### Task objective
There is one span to output from the data below: the lines starting at the line with "Image resolution: width=797" and ending at the line with "is (721, 535).". Output it exactly, ends included, nothing more.

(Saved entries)

# # #

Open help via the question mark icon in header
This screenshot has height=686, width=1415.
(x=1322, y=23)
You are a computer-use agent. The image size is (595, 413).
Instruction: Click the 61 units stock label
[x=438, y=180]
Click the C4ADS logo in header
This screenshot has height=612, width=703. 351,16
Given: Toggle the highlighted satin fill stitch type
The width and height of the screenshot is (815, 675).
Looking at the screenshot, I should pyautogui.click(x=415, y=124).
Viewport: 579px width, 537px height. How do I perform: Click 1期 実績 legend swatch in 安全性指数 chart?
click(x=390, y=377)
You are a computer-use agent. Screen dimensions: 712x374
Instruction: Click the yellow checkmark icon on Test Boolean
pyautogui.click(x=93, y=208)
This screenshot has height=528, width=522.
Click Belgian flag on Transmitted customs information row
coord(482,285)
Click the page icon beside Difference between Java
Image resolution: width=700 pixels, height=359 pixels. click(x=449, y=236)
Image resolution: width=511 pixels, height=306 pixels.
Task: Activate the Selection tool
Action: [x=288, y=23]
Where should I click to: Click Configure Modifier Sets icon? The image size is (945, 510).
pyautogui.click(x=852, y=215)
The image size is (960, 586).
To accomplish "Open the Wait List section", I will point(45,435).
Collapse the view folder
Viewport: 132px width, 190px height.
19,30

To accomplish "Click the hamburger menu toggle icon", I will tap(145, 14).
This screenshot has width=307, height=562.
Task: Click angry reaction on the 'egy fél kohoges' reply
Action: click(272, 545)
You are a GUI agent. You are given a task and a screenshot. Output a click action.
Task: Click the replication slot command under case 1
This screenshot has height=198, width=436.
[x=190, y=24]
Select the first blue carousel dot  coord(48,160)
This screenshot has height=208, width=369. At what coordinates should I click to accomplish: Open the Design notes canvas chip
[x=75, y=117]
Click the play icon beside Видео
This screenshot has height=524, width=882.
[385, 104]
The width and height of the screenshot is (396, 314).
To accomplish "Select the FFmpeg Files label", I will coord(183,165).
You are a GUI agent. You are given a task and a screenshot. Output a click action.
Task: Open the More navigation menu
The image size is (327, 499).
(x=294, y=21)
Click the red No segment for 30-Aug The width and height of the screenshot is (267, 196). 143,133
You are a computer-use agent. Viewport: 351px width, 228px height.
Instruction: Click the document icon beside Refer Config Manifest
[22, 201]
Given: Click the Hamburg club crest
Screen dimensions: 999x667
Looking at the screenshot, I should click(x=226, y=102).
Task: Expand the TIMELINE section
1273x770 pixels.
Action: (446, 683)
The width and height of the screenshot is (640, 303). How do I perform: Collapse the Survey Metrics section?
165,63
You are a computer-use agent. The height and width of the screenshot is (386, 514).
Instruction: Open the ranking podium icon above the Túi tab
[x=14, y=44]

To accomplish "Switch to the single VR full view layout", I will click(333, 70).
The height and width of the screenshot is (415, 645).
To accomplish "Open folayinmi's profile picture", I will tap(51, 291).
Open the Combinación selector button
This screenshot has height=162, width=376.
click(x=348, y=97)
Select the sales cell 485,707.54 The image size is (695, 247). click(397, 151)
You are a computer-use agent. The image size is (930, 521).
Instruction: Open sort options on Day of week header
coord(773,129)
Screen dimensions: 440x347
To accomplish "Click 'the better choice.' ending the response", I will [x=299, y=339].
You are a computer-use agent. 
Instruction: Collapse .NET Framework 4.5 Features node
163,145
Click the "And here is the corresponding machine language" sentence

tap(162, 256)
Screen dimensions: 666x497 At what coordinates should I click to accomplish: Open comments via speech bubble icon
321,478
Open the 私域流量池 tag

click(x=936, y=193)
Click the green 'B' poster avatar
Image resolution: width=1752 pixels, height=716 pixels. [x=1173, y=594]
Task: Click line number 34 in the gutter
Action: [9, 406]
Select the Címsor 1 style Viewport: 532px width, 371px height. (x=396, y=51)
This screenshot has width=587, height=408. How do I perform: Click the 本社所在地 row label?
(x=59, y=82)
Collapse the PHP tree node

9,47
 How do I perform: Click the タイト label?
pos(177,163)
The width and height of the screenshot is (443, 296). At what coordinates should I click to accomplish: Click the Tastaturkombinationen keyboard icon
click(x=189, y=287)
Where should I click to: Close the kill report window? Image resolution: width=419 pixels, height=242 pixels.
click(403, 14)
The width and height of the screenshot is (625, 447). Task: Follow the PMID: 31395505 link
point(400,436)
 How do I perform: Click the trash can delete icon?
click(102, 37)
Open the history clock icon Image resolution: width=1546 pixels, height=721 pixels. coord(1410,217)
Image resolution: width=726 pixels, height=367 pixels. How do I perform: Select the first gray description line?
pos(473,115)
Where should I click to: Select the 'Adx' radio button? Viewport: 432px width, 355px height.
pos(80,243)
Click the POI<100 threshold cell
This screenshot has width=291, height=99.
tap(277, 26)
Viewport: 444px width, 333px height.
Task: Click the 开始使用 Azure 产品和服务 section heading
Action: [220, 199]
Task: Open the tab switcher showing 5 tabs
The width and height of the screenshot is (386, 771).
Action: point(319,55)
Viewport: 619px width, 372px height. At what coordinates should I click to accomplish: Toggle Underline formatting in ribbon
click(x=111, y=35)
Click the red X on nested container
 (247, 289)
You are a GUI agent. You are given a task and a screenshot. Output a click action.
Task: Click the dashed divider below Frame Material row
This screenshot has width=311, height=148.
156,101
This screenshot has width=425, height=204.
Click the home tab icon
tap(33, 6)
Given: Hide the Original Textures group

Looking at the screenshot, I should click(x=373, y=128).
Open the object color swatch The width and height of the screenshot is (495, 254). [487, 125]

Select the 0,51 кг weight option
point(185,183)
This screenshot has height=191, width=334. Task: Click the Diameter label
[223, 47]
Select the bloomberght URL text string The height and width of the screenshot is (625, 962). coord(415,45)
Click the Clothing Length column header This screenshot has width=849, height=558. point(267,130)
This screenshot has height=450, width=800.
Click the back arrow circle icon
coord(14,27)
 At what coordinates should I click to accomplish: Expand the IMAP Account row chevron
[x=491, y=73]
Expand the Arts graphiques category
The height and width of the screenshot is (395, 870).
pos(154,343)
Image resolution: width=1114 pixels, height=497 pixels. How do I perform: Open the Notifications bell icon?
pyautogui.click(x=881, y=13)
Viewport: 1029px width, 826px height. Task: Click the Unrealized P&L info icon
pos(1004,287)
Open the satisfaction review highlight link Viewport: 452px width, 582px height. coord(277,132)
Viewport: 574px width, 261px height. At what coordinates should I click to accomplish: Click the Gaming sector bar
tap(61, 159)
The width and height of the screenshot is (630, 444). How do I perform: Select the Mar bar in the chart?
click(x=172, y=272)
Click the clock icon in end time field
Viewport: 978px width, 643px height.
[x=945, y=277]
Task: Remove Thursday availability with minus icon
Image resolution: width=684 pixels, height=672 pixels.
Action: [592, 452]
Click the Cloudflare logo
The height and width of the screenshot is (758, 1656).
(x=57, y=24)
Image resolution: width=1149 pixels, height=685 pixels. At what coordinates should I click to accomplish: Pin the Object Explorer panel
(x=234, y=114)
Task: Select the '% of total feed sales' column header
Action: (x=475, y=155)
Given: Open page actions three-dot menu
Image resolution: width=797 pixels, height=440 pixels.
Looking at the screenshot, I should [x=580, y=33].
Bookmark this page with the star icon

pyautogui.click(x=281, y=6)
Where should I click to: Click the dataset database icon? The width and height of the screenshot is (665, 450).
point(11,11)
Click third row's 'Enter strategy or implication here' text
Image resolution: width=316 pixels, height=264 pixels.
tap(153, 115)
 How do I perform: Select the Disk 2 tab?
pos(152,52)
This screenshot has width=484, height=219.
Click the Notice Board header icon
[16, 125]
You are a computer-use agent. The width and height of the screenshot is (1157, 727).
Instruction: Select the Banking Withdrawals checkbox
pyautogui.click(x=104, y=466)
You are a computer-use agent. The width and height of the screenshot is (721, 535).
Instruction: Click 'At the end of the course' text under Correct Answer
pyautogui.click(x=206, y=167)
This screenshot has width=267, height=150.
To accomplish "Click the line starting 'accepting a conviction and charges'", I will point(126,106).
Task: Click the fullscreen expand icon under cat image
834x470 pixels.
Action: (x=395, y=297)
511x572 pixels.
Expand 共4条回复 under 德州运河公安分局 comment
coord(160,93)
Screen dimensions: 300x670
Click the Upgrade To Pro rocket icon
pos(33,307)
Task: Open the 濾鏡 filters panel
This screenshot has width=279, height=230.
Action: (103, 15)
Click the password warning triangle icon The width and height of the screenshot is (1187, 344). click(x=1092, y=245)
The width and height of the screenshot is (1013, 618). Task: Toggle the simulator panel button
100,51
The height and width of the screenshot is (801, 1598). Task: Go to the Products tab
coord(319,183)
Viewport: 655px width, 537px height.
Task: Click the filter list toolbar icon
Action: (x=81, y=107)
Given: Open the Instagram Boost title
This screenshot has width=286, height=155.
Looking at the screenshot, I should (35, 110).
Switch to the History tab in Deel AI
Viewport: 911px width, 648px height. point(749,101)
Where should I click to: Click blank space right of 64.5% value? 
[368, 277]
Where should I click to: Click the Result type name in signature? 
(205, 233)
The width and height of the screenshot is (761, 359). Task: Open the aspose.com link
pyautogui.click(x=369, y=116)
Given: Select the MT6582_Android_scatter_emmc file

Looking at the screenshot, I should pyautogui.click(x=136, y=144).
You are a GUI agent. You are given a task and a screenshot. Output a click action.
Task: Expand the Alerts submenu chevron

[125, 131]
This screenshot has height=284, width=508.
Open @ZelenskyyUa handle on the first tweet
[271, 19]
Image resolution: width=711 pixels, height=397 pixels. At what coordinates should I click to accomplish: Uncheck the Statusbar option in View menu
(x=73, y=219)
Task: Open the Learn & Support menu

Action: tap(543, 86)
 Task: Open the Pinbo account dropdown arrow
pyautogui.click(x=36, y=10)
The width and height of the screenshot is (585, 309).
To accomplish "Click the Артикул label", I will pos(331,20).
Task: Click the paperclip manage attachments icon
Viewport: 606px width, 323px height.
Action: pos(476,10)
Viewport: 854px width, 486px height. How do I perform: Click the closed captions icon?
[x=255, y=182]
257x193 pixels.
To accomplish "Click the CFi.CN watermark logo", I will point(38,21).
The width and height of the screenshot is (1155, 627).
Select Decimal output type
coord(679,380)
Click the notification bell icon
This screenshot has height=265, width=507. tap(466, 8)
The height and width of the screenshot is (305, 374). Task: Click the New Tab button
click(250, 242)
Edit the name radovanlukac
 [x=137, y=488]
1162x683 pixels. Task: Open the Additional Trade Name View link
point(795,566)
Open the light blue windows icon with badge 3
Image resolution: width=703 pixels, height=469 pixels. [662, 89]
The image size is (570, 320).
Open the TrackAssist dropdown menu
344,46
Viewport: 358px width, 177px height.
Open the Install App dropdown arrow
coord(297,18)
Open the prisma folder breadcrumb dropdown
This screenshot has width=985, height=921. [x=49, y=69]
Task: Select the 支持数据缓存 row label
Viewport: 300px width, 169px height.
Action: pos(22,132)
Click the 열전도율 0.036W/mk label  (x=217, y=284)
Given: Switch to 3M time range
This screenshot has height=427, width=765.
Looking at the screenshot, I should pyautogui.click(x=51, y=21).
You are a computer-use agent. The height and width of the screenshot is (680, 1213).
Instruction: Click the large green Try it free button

# # #

### Answer area
Image resolution: width=797 pixels, height=440 pixels.
Looking at the screenshot, I should [x=580, y=33].
Bookmark this page with the star icon

pyautogui.click(x=281, y=6)
Where should I click to: Click the dataset database icon? The width and height of the screenshot is (665, 450).
point(11,11)
Click third row's 'Enter strategy or implication here' text
Image resolution: width=316 pixels, height=264 pixels.
tap(153, 115)
 How do I perform: Select the Disk 2 tab?
pos(152,52)
This screenshot has width=484, height=219.
Click the Notice Board header icon
[16, 125]
You are a computer-use agent. The width and height of the screenshot is (1157, 727).
Instruction: Select the Banking Withdrawals checkbox
pyautogui.click(x=104, y=466)
You are a computer-use agent. The width and height of the screenshot is (721, 535).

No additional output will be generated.